Missie 1: Andere kijk op vrijheid

Vrijheid als onbegrensde vrijheid
Van verschillende kanten horen we dat ‘de vrijheid is doorgeslagen’. ‘Meer vrijheid’ zou ons niet helpen, integendeel, de individuele vrijheid is zelf het probleem geworden. ‘Andere waarden’ moeten tegenwicht bieden. Zo zou de individuele vrijheid moeten worden ingeperkt ten behoeve van meer veiligheid bijvoorbeeld, of meer gelijkheid of meer duurzaamheid.

Hiertegenover verdedigen vrijzinnige partijen de individuele vrijheid. Zij roepen dat de overheid veel te bemoeizuchtig dreigt te worden. De staat doet, als hij die andere waarden omarmt, de individuele vrijheid teniet.

Gek genoeg delen beide kampen het basisschema van een botsing tussen individuele vrijheid en andere, vaak meer collectieve waarden. De een wil de onbegrensde vrijheid verdedigen, de ander wil haar inperken, maar allebei gaan ze uit van hetzelfde stramien, dat van de
onbegrensde vrijheid.

Vrijheid is altijd begrensd
Mijn eerste missie is de zaak vanuit een ander perspectief te bekijken. Er is een mooie passage in de roman Vrijheid van de Amerikaanse schrijver Jonathan Franzen. Daarin beschrijft Franzen het leven van Einar, een migrant uit Zweden: Hij werd een schoolvoorbeeld van het Amerikaanse experiment in persoonlijke autonomie (…). Voor Einar was Amerika het land van de on-Zweedse vrijheid, het oord van de onbegrensde mogelijkheden waar iemand zich nog een uitverkoren zoon kon wanen. Maar niets doet zozeer afbreuk aan het gevoel uitverkoren te zijn als de nabijheid van anderen die zich óók uitverkoren voelen. (…)
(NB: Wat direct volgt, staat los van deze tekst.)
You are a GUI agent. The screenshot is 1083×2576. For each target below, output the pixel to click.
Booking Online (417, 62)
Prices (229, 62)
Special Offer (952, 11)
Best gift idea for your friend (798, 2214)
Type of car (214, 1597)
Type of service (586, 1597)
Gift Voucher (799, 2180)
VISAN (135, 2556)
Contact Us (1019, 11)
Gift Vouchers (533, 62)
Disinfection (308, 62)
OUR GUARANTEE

Einars onvermogen om anderen naast zich te dulden blijkt vooral uit zijn rijgedrag: als een of andere imbeciel aanstalten maakte hem op een tweebaansweg te passeren, dan gaf Einar net genoeg gas om hem voor te blijven, en minderde telkens net op tijd vaart om te  voorkomen dat de imbeciel weer in kon voegen, een vermaak dat hem des te meer plezier verschafte als er op de andere strook een truck in zicht kwam en de dreiging van een frontale botsing ontstond.

Wat uit deze passages pijnlijk duidelijk wordt, is dat onze vrijheid altijd begrensd is. Onbeperkte individuele vrijheid bestaat slechts voor Robinson Crusoe, alleen op zijn eiland.

Herijking van vrijheid
We moeten vrijheid niet opvatten als iets dat elk individu voor zich moet maximaliseren. We doen het vrijheidsideaal tekort als we het beschouwen als een handvest voor elk individu op zich, om dan vervolgens te constateren dat dit leidt tot een verzameling ongeremde individuen. We kunnen vrijheid beter opvatten als iets waarnaar we streven voor alle individuen gezamenlijk.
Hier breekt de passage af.